From the workspace root, you can run tests per crate. Some features are crate-specific:

# Operators crate
cargo test -p pulse-ops -- --nocapture

# I/O crate with Parquet
cargo test -p pulse-io --features parquet -- --nocapture

# CLI crate (includes end-to-end goldens)
cargo test -p pulse-bin -- --nocapture

# All workspace tests (no extra features)
cargo test -- --nocapture

Notes:

• Only the pulse-io crate defines the parquet feature. Do not pass --features parquet to other crates.
• The kafka feature is also only on pulse-io and requires native dependencies on Windows.

Why not Flink / Arroyo / Fluvio / Materialize?

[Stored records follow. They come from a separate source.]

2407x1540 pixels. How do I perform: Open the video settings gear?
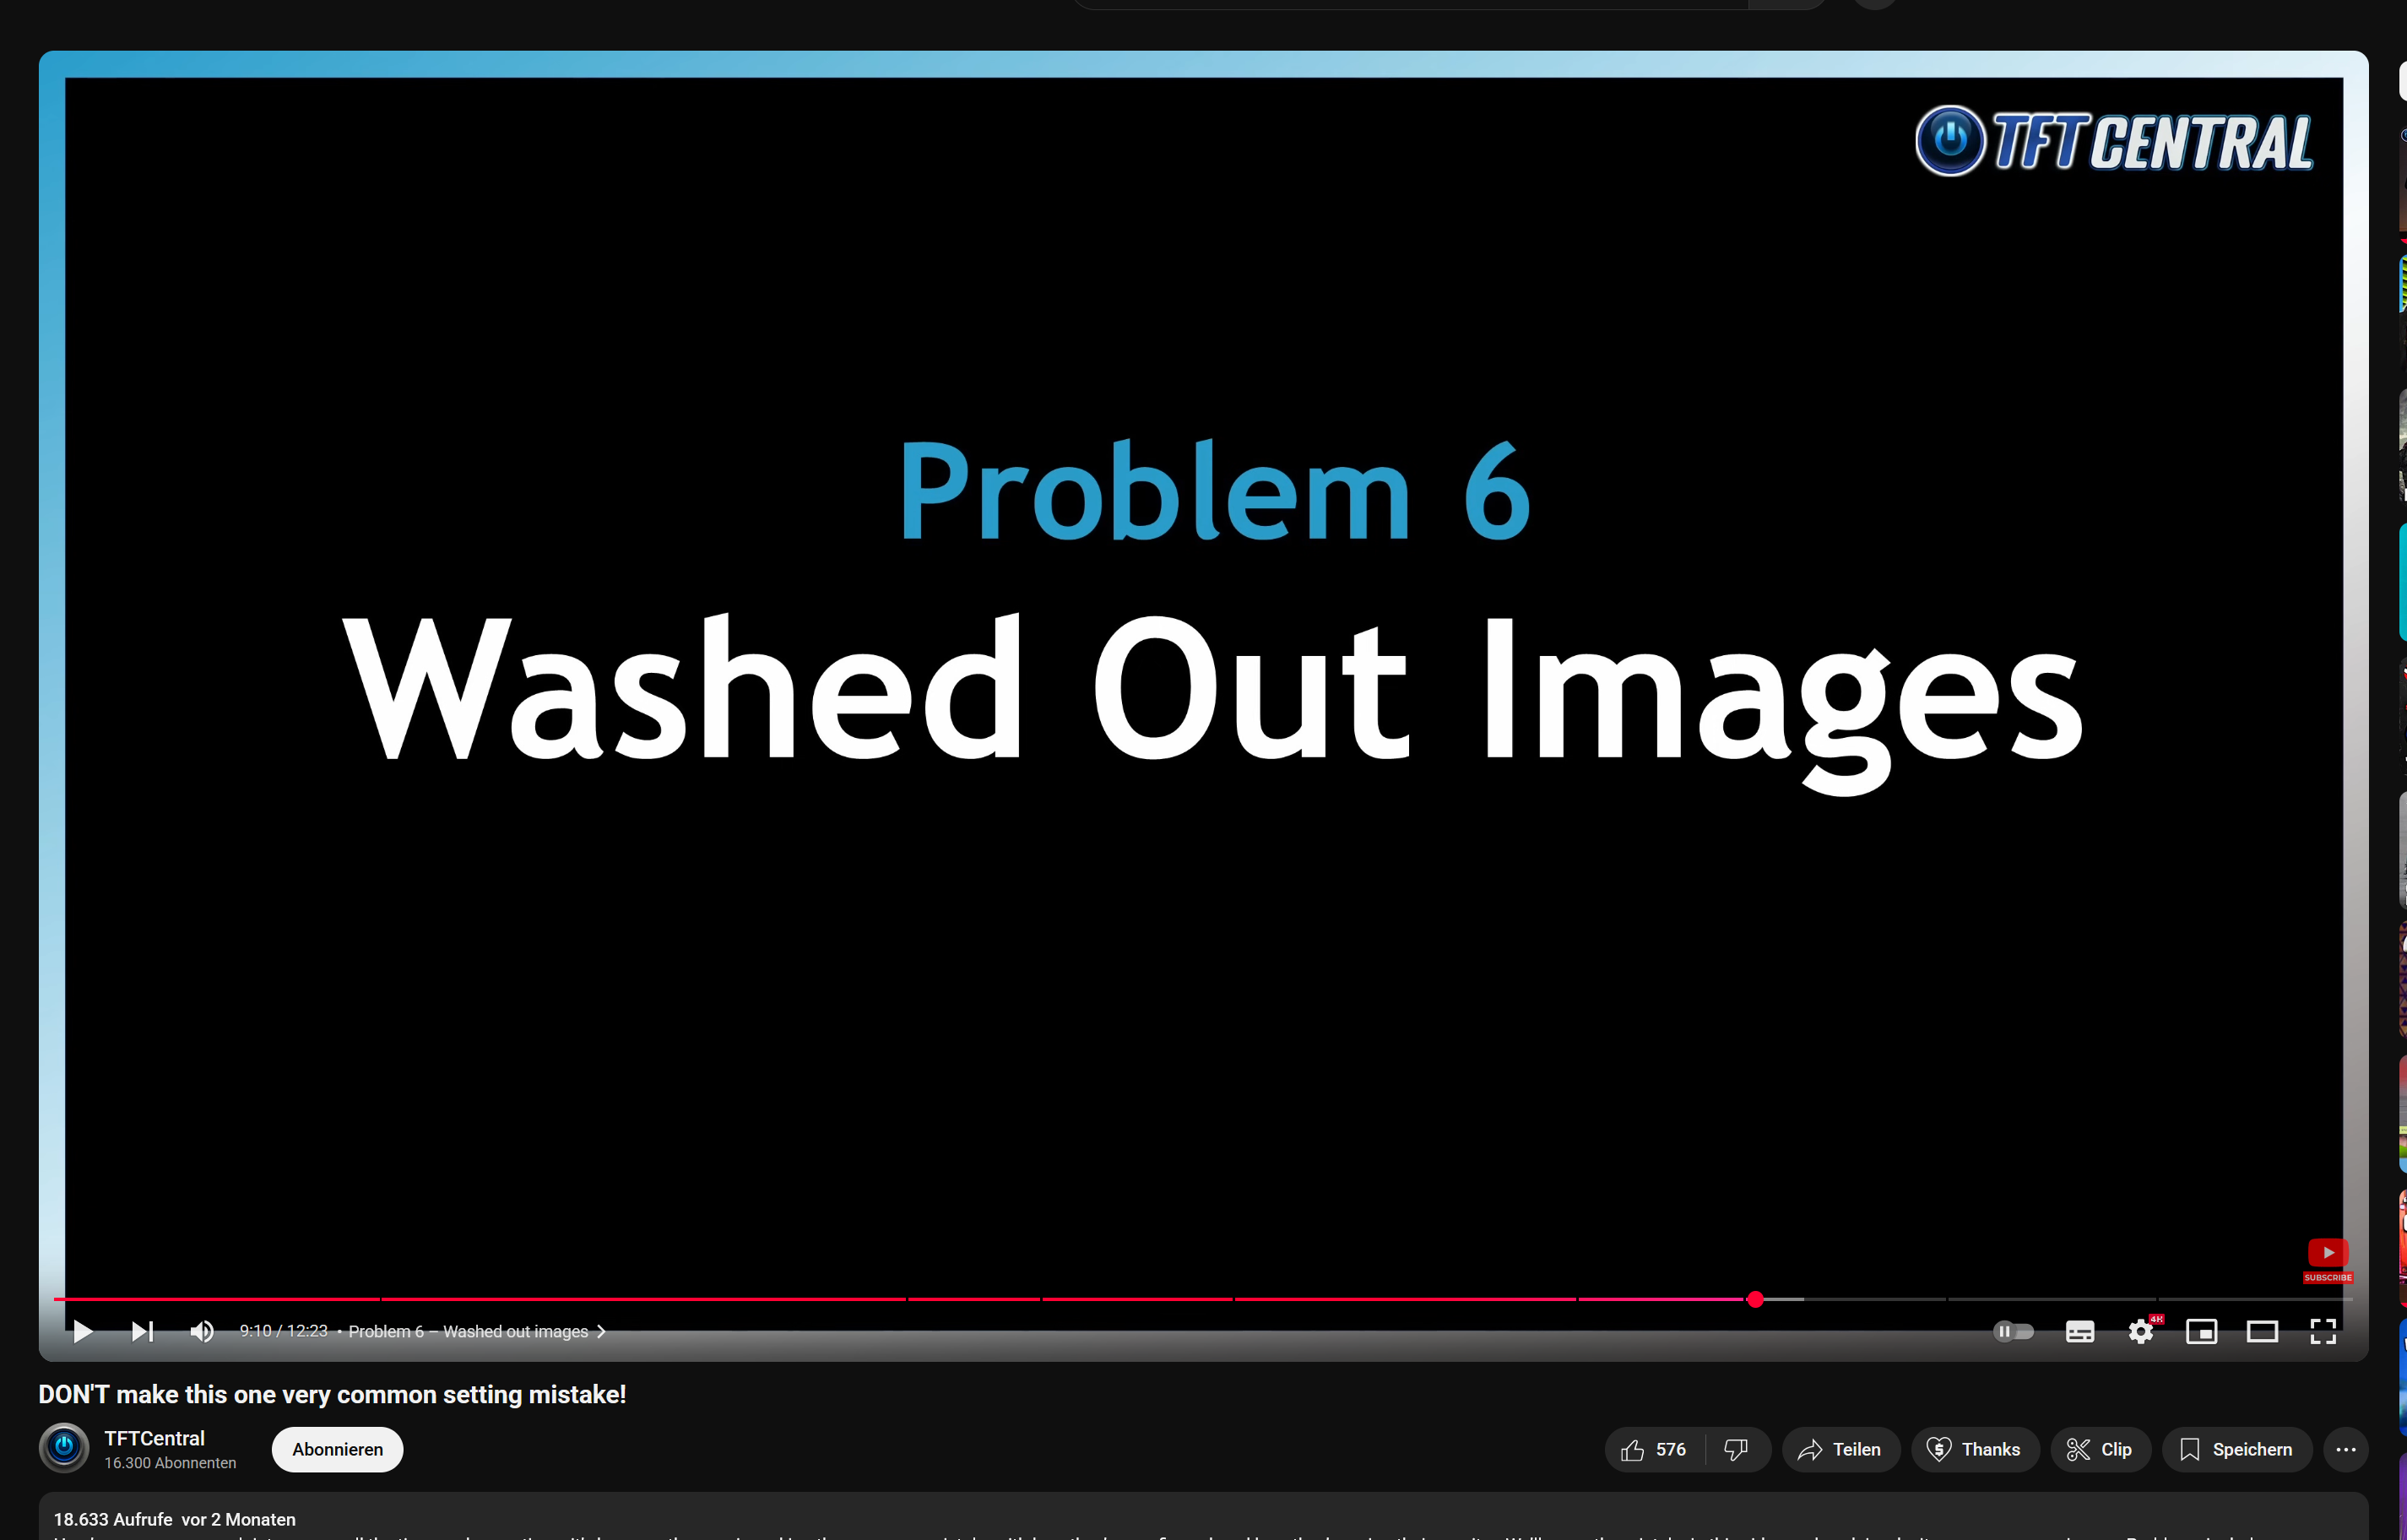[x=2140, y=1331]
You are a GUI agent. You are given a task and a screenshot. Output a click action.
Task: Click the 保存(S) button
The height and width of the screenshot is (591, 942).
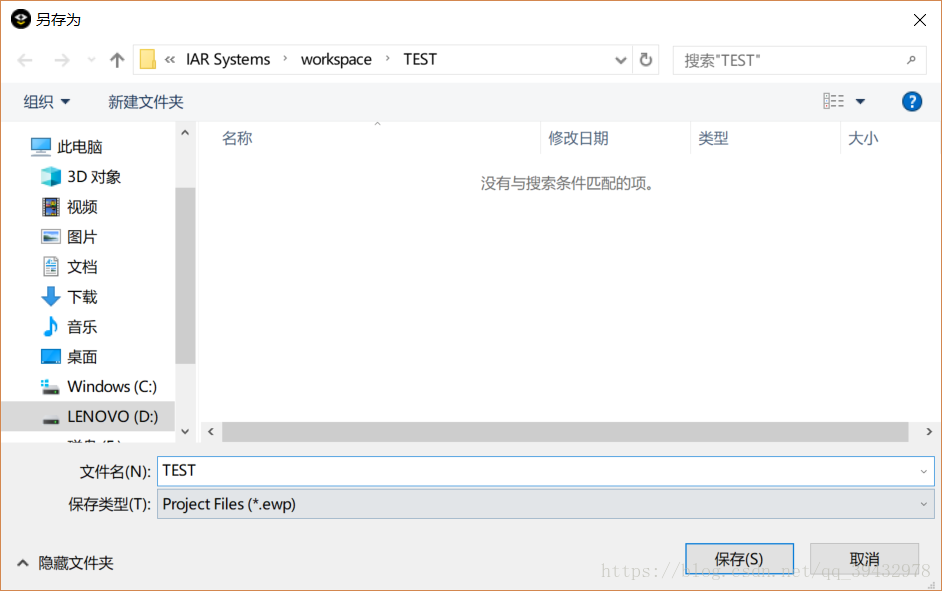pyautogui.click(x=738, y=558)
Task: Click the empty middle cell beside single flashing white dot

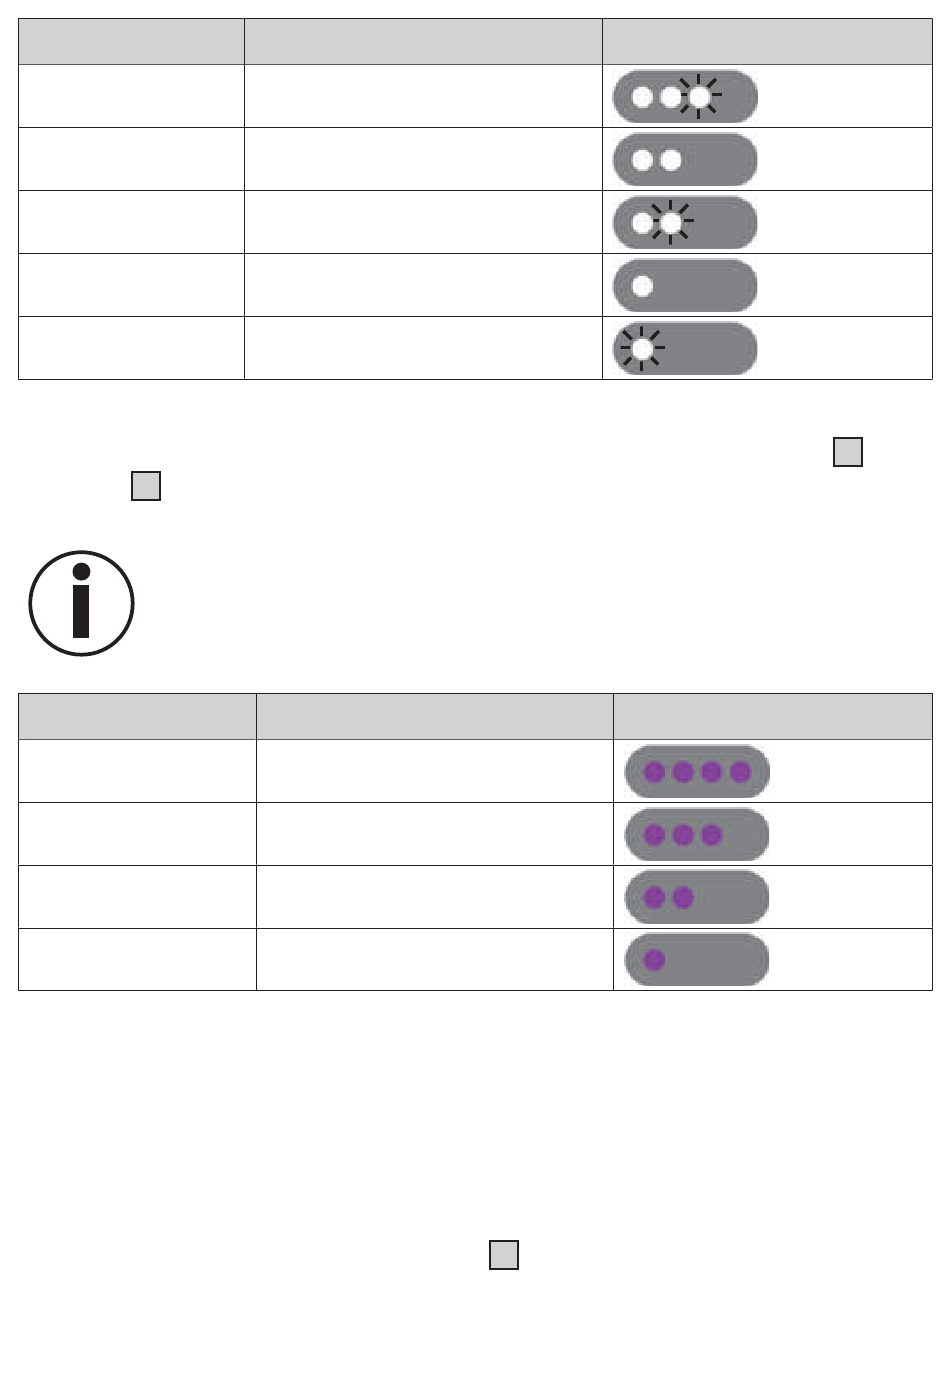Action: pyautogui.click(x=423, y=348)
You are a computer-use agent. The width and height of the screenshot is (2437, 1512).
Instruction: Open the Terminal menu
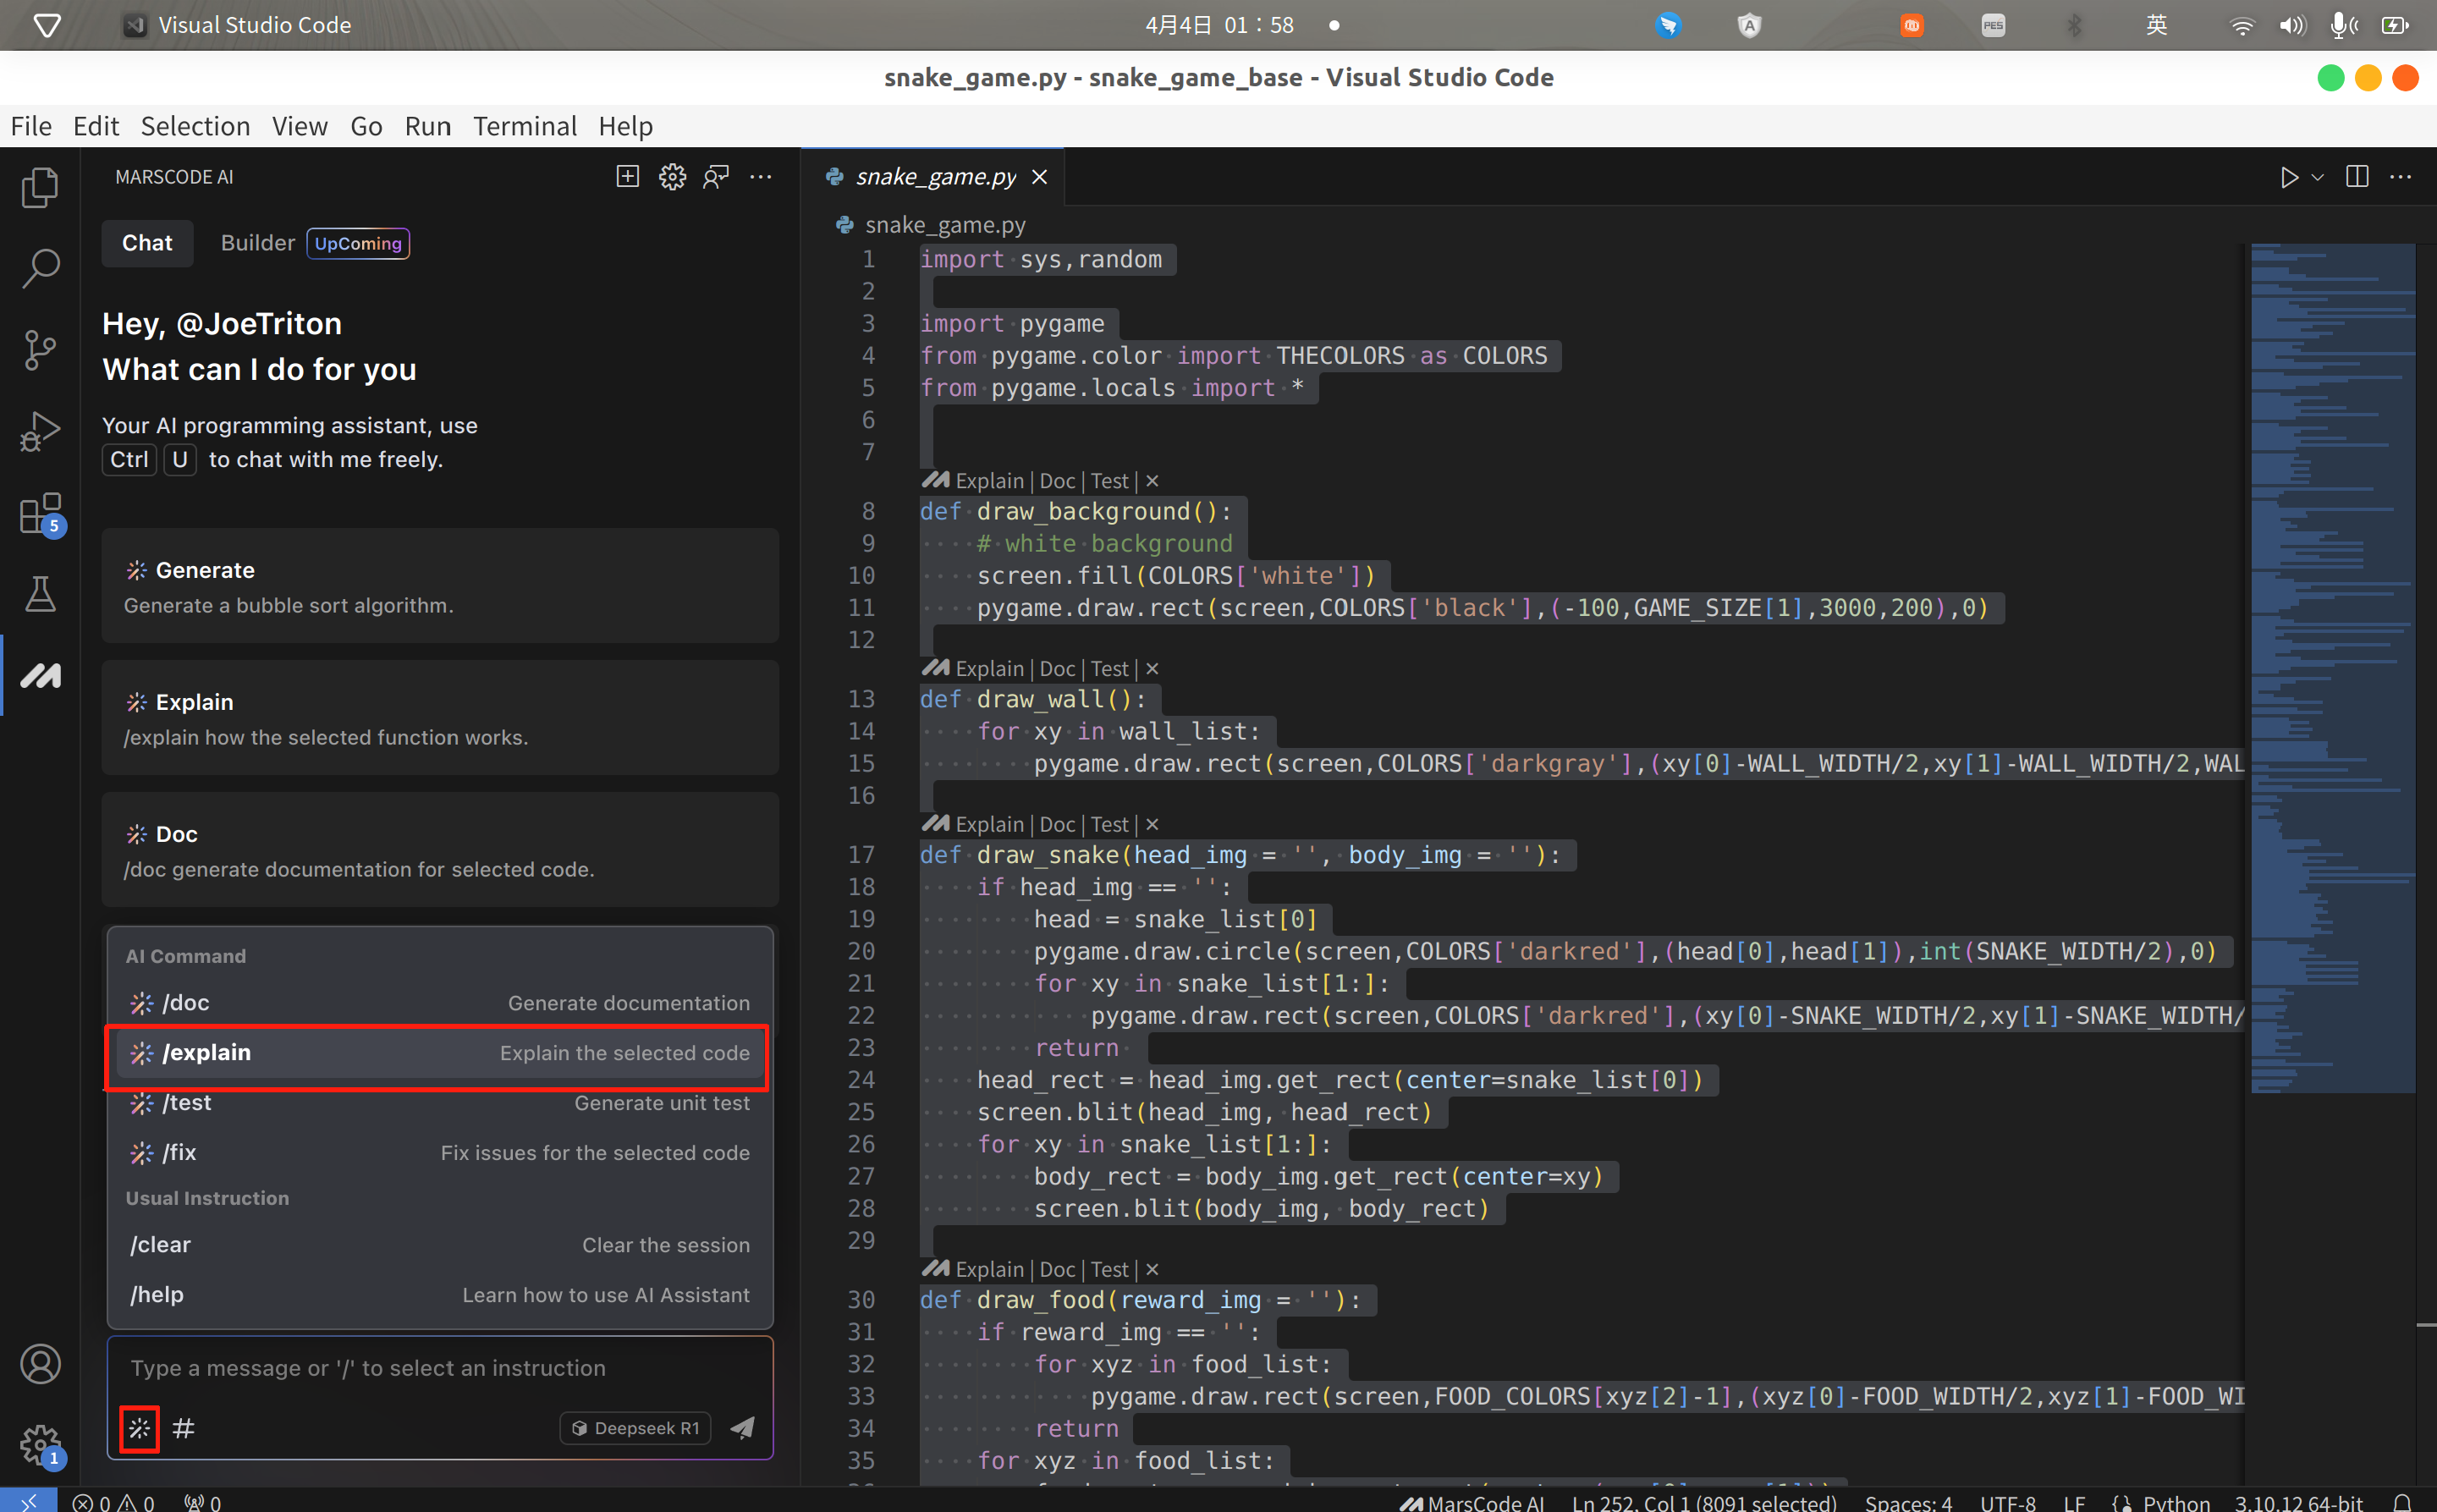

Pulse takes a pragmatic, local-first approach for single-node pipelines. A comparison at a glance:

System	Install/runtime footprint	Local-first UX	Event-time/windowing	SQL	Cluster	Primary niche
Flink	Heavy (cluster/services)	No (dev spins cluster)	Yes (rich)	Yes	Yes	Large-scale distributed streaming
Arroyo	Moderate (service + workers)	Partial	Yes	Yes	Yes	Cloud-native streaming w/ SQL
Fluvio	Broker + clients	Partial	Limited	No	Yes	Distributed streaming data plane
Materialize	Service + storage	Partial	Incremental views	Yes	Yes	Streaming SQL materialized views
Pulse	Single binary	Yes	Yes (MVP focused)	No	No	Local-first pipelines & testing

If you need distributed scale, multi-tenant scheduling, or a SQL-first experience, those systems are a better fit. Pulse aims to be the simplest way to iterate on event-time pipelines locally and ship small, self-contained jobs.